As adults, we are conditioned to pursue self-improvement. Eat healthier, lower your cholesterol, lose weight, quit smoking, quit drinking, be more organized, be less organized, have more fun, have less fun(?), exercise more. There’s a self-help book for every obsession, affliction, personality quirk and nuance, and 10 minutes with Oprah or Dr. Phil will make you painfully self-aware of every flaw. And you might pick something—for me it’s patience—to work on. And if you’re like me, you’ll make the effort daily, and most likely you’ll fail, daily. But it’s okay, or at least you’ll tell yourself this as you fall asleep, because there’s always tomorrow. Today was just a crazy day.
But then one day, you see yourself in your kids.

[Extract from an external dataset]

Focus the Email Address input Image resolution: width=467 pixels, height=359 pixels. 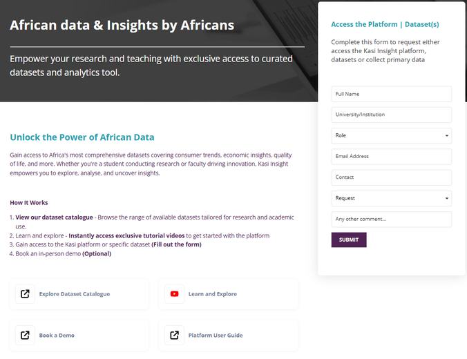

L is 4, a frustrating age anyway. Then again are there non-frustrating ages? I don’t know…yet. I’m hoping. But no matter the task, she doesn’t need any help. She knows everything. Just ask her, she’ll tell you. And I smile through clenched teeth because she is just like me. Down to the face she makes when she’s mad, her independence, her inclination for solitude, her wandering.
It’s a relentless challenge to battle L’s unyielding stubbornness with give. To show her patience, not just tell her about it. These are real teaching moments—there are actual lessons in there, for both of us. But what about accepting, even loving, all the other imperfections? The ones that make her, her…even if they also make me, me.
This weekend, we went to a birthday party. When all the kids were outside, playing in the sprinkler, L was inside playing at the kitchen set by herself. When all the kids came inside for cake, she went out to the picnic table to color. Mr. Beaker leaned over and whispered to me: I think our kid is the weird kid. And we laughed because, yeah, she totally is. I whispered back: Your wife was, too.
I think it’s a hard lesson to learn that you can’t self-help your way into fixing your kids. I hope I’m learning that when she’s 4, not 14 or 24. It’s both exhilarating and terrifying to watch your children and see yourself, like looking into an eerie crystal ball. Knowing the hardships they’ll face because they have your foibles and fallacies, and the successes they’ll have because they have your strengths.
Will she be bullied in school because she is different, more imaginative? It’s possible. Can I do anything about it? More importantly, should I do anything about it? Can I, or should I, teach her how to fit in? Encourage her to play with the other kids at the party, even if what she really wants is to play alone? I honestly don’t know. I didn’t do anything. Truth be told, I sort of enjoyed watching her.
Doesn’t that imply some sort of self-acceptance? Well, take that, Oprah.